Collaboration can strengthen philanthropy in many ways. Here are three themes of collaboration that emerged during the 2018 Symposium:
1. Collaboration’s Role in Scaling Up
Last Mile Health (LMH) presented a talk on “Innovations in Scaling Global Solutions,” co-hosted by Raj Panjabi, LMH’s Co-founder and CEO, and Chris Anderson of TED and The Audacious Project. Last Mile Health is a great example of an organization that went from a small, community-driven effort to a significant and impactful national program in Liberia. Conference attendees gleaned practical insights from how to use collaboration to maintain quality and local ownership as programs scale up, to how to build partnerships with a broad range of donors from various sectors, including government. I heard the process of scaling up described once as a hockey stick, with progress being made along an apparently straight line as it takes time to develop a strong organization before it can scale on that groundwork. It is most important that the quality of the original program be well developed, and subsequent scaling be based on the local context. We see time and again that collaboration at both the funder level and the programmatic level can be key to successful scaling.

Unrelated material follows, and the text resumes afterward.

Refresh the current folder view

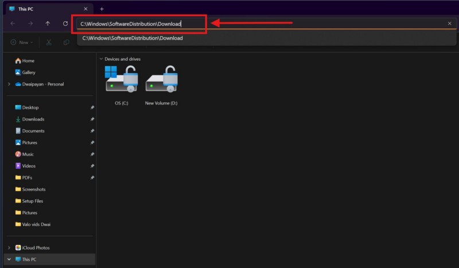click(x=65, y=24)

2. Supporting Collaboration among Organizations on the Ground
Joe Scantlebury, Vice President for Program Strategy at the W.K. Kellogg Foundation, co-presented with the United Nations Under-Secretary-General and Executive Director of UN Women, Phumzile Mlambo-Ngcuka on “Changing Communities through an Equity and Gender Lens.” Kellogg funds work on issues affecting families and children, where there is often overlap between health and other social challenges. Their effort to address the community crisis experienced by Dominicans of Haitian descent, for example, resulted in interesting collaborative funding and work that led to a bi-national strategy to address the situation. The funding supported groups of nonprofits in both Haiti and the Dominican Republic to increase their collaboration as key organizations all working on the ground to respond to the crisis. As Kellogg and so many funders have found, the value of partnerships among organizations on the ground can be instrumental in advancing lasting positive change.

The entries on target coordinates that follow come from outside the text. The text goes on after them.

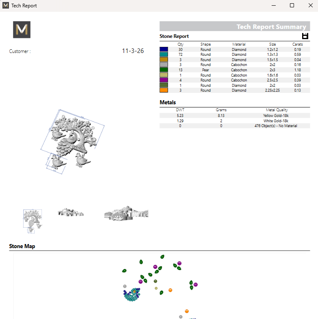
Task: Open the middle side view thumbnail
Action: click(x=70, y=212)
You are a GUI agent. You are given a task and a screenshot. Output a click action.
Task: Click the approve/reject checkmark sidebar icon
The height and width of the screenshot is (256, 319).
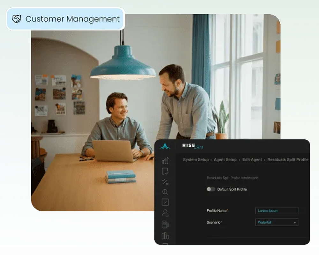point(165,182)
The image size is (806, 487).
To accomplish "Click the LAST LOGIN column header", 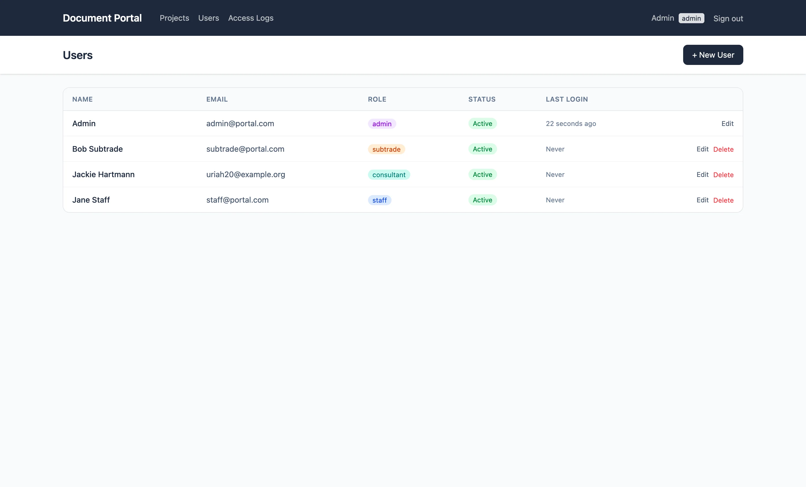I will 567,99.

3. Collaboration Can Help Address the Power Imbalance
A variety of participants at the Symposium reinforced the point that collaboration requires cooperation and often a supportive “hub” organization that does not necessarily have a vested interest but can help to facilitate communication. The need for funders to understand and respect local networks of organizations that deliver multiple resources and address layered challenges was underscored in more than one session. In fact, donors can even make situations worse unknowingly, creating a competitive process with the wrong approach. Donors who learn how to address the imbalance of power often innate in philanthropy and truly collaborate with local communities will likely have a more positive and sustainable impact with their philanthropy.
As I noted at the start, it was our hope that the Symposium would enable all the foundations and donors who attended not only to gather inspiration and practical advice, but also to share their passions and ideas, and to make new kinds of connections across communities and issues. We hope that we succeeded, and look forward to learning how their takeaways affected the change they create in the world.